▶ _Work order_: Out of the lines below, please list those that hold the string "Select".

══════

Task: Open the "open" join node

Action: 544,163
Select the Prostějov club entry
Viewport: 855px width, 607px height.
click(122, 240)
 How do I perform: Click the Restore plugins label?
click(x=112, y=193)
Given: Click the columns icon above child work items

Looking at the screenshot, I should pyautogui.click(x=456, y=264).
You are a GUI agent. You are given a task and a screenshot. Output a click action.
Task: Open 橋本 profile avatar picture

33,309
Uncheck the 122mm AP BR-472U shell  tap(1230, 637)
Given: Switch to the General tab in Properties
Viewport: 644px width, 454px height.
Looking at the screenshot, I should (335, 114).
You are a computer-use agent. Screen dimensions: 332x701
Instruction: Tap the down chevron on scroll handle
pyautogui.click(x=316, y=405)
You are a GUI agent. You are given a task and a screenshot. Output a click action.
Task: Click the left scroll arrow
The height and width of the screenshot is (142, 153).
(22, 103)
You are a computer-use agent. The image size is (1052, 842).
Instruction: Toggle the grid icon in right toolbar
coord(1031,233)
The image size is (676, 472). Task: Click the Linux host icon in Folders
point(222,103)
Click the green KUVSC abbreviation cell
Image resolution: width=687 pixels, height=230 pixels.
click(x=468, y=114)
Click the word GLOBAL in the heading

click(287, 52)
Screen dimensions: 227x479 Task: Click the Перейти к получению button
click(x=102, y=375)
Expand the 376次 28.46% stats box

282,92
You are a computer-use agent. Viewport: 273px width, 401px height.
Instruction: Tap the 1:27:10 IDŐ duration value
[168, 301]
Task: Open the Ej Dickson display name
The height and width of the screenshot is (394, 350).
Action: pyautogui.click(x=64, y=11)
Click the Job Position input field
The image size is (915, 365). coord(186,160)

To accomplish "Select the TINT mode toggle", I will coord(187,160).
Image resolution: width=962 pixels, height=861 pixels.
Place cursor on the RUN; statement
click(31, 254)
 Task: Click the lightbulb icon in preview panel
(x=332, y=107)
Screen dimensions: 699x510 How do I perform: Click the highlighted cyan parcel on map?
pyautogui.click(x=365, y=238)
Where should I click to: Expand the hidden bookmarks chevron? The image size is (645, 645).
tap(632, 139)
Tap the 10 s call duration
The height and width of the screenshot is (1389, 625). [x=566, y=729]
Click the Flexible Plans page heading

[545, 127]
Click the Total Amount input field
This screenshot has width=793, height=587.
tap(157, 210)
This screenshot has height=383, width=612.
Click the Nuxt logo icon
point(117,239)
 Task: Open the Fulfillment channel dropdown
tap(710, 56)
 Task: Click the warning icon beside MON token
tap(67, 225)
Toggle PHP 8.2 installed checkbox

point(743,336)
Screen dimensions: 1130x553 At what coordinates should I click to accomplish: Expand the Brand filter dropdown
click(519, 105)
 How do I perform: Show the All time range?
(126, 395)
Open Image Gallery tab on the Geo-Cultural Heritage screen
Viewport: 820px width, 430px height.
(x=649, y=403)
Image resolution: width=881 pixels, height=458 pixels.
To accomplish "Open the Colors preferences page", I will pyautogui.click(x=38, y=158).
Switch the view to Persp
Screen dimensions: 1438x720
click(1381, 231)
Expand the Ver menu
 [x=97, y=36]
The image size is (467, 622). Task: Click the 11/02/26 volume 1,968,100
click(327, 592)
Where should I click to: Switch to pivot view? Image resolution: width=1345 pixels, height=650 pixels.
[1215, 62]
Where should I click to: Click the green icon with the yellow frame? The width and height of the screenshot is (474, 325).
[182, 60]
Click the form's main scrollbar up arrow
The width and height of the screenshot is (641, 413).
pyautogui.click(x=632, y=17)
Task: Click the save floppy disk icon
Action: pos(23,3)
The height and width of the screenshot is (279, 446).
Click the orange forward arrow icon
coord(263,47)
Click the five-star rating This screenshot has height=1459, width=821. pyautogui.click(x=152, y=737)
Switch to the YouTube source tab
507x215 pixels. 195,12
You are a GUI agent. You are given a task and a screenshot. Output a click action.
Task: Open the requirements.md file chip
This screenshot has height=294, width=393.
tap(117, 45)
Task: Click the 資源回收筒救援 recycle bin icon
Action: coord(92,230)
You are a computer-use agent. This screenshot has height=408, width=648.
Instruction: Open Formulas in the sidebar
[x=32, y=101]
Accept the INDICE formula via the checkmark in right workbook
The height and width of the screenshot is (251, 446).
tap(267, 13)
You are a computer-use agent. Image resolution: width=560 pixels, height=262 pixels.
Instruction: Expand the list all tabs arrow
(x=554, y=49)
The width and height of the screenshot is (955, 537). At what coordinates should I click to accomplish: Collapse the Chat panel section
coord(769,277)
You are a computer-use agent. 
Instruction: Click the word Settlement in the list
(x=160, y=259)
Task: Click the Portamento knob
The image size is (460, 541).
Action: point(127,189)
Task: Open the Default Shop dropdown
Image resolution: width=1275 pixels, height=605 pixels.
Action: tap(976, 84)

══════

▶ _Result of the exercise_:
Select the Prostějov club entry
To accomplish "Select the TINT mode toggle", I will coord(187,160).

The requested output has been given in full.